Author and veteran music writer and editor Corey duBrowa announces his first book, An Ideal For Living – A Celebration of the E.P. (Extended Play) set for print and digital release on May 31 via Hozac Books. Featuring contributions from nearly 50 music-industry veterans, including a foreword written by Spoon’s Britt Daniel, the project transforms a list of the 200 Best EPs ever recorded into an impressive first ever overview & history of the often-neglected EP format.
“While my two decades as a rock critic were the inspiration behind the exploration of the EP, I realized I was always delighted to be asked to review an EP over the years but had never seen a book, magazine article or even essay that was focused only on this particular (and underrated) musical format,” duBrowa explains.
From Dangerhouse to Touch & Go to Sub Pop to Flying Nun, and all roads in between, savvy labels have used the EP to great effect as a way to introduce artists on a less risky, mid-sized platform for decades. With an immediacy that flies in the face of the LP’s “grand concept,” EPs are designed to act as a short, sharp shock to the system that can serve as a musical snapshot as opposed to an LP’s fuller picture.

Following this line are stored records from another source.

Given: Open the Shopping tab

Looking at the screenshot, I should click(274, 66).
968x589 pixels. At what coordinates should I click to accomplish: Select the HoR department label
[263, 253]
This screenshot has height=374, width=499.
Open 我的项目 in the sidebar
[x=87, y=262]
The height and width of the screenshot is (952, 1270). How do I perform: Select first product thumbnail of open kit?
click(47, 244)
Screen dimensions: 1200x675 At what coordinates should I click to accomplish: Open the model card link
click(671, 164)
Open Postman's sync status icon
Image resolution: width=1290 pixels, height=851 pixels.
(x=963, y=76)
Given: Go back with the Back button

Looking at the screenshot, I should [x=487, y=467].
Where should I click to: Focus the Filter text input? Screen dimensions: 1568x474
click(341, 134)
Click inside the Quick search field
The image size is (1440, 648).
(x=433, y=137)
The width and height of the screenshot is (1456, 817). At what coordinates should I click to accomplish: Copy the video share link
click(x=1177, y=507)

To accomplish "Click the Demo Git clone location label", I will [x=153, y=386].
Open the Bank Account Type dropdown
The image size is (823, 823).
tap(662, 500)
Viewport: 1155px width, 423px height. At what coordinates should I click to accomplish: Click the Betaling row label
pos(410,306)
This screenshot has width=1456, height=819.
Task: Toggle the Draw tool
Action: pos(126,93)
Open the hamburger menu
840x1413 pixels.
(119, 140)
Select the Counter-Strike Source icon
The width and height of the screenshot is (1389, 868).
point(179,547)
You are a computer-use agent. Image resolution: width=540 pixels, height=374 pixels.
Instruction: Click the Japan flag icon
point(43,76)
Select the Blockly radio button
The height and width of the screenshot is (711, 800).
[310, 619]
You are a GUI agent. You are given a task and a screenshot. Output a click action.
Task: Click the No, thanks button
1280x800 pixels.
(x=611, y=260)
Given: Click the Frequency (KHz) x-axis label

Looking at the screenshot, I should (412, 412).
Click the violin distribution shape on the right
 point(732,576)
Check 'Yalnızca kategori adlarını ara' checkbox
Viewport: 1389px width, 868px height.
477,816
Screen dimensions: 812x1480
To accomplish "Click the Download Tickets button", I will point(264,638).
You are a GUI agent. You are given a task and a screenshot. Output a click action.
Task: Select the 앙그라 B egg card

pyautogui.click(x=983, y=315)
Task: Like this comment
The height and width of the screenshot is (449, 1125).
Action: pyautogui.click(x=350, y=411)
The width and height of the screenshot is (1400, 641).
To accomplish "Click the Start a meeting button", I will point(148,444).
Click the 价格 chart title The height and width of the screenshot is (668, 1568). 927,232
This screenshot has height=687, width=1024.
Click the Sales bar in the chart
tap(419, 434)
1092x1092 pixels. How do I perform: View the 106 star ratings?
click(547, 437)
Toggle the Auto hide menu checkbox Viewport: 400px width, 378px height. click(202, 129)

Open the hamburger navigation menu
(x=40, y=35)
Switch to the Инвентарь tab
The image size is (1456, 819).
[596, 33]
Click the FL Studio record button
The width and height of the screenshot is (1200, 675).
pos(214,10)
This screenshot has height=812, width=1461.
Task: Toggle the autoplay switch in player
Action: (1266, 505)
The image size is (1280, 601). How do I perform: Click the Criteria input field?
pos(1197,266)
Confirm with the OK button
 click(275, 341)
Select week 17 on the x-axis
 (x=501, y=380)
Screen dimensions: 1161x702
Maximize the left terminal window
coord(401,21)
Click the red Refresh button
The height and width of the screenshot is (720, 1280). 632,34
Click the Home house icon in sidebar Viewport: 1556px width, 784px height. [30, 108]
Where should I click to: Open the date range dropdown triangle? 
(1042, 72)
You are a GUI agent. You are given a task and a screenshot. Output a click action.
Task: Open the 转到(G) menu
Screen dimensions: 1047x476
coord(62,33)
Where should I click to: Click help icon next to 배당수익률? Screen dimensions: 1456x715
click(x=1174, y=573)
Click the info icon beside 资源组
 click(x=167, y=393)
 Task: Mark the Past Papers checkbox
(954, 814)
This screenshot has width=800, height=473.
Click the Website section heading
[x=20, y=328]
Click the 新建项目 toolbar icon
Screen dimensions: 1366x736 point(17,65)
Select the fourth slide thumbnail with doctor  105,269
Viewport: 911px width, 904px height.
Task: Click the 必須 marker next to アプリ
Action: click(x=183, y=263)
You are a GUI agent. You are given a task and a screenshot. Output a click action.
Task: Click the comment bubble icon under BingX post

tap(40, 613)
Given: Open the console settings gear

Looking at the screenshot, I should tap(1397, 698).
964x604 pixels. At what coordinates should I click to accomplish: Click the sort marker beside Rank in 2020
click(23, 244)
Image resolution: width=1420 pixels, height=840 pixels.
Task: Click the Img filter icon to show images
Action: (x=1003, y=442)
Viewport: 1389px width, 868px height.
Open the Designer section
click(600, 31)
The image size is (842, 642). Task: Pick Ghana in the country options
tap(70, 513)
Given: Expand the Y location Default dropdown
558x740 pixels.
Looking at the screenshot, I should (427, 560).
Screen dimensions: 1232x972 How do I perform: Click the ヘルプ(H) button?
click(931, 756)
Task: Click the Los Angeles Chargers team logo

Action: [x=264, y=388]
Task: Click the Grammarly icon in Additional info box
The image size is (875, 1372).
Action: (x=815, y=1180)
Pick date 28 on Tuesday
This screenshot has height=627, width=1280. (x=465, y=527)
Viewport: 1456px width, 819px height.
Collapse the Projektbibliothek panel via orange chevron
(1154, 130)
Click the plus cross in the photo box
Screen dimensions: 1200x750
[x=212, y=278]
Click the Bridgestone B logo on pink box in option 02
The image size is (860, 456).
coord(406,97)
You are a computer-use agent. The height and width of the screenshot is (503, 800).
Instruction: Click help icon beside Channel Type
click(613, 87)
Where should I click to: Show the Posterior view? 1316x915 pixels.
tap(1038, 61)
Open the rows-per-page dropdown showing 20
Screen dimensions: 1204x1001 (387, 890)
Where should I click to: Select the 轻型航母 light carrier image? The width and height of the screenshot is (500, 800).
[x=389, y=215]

An Ideal For Living shows how the format developed and how it took on a life of its own, from early jazz & rock ’n’ roll through the beat & psychedelic rock era, the ascendance of punk, new wave, and post-punk, into the alternative/indie rock era, and ultimately the modern age. With a catalog of 200 EPs (the top 25 per decade from the 1950s to the present) topped off by a list of the 25 greatest ever recorded in any era, and a list of 13 noteworthy “almost made it” EPs, the book makes the case for treating the EP as artistically significant as LPs, singles, or any other format in our increasingly streaming-dominated and less-physically-oriented environment.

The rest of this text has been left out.